The beautiful state of Alaska is known for its incredible scenery, unique wildlife, and lots of outdoor adventure. One of our most underappreciated features? Our delicious food!
With incredible game and the freshest seafood, our Alaskan delicacies are sure to satisfy even the pickiest of eaters. And Alaska’s seafood is absolutely legendary; you will find it winning awards across the globe, as well as being packed with a nutritional punch from its start in our cold waters.
Many people travel to Alaska just to experience our food, our seafood, our fish, our game (Moose/Bear) and our way of life.
Many of these items are foods that every Alaskan has tried at least once in their lives, and we recommend that you try it, too!
Below are 13 foods that you must try while here in Alaska!
Eskimo Ice Cream (Akutaq)
You can’t talk about classic Alaska foods without mentioning Eskimo Ice Cream.
Also known as Akutaq, Eskimo Ice Cream is typically made from whipped fat (think whatever animal you have been hunting), berries, and snow.
Now this is not ice cream as you have come to know it.
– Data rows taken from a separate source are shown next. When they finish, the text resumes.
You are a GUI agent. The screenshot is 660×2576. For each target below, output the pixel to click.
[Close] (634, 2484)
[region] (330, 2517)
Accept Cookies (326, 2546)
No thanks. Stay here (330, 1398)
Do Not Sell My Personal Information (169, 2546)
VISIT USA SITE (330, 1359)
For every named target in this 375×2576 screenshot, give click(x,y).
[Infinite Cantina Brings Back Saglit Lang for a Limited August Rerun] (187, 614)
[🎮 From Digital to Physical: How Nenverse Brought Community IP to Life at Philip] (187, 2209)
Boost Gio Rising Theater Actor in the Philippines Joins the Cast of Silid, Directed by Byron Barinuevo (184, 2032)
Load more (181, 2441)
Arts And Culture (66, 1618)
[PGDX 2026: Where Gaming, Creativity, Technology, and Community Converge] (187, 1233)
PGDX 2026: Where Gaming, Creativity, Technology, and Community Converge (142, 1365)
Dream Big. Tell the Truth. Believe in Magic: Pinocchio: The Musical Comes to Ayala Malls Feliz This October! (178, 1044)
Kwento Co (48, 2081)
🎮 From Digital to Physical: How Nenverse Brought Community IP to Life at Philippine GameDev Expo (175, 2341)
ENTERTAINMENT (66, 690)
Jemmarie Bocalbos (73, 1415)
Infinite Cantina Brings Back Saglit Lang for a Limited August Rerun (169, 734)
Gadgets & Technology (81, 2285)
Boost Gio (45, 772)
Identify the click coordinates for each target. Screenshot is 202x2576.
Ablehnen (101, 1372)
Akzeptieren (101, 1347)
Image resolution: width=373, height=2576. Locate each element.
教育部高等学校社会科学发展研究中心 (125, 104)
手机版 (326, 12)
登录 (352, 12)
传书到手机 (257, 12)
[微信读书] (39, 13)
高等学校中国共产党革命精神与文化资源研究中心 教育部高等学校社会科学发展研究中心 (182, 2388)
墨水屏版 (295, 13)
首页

It is not a creamy ice cream delight, but more of a concoction made from traditional Alaskan ingredients.
Frequently used in this dish is reindeer fat or tallow, seal oil, and freshly fallen snow or water. Then you mix in fresh berries, and sometimes even ground fish.
While it does have a slightly fishy flavor, the dish is considered a fun and refreshing delight that has enough energy inducing ingredients to power you through the day.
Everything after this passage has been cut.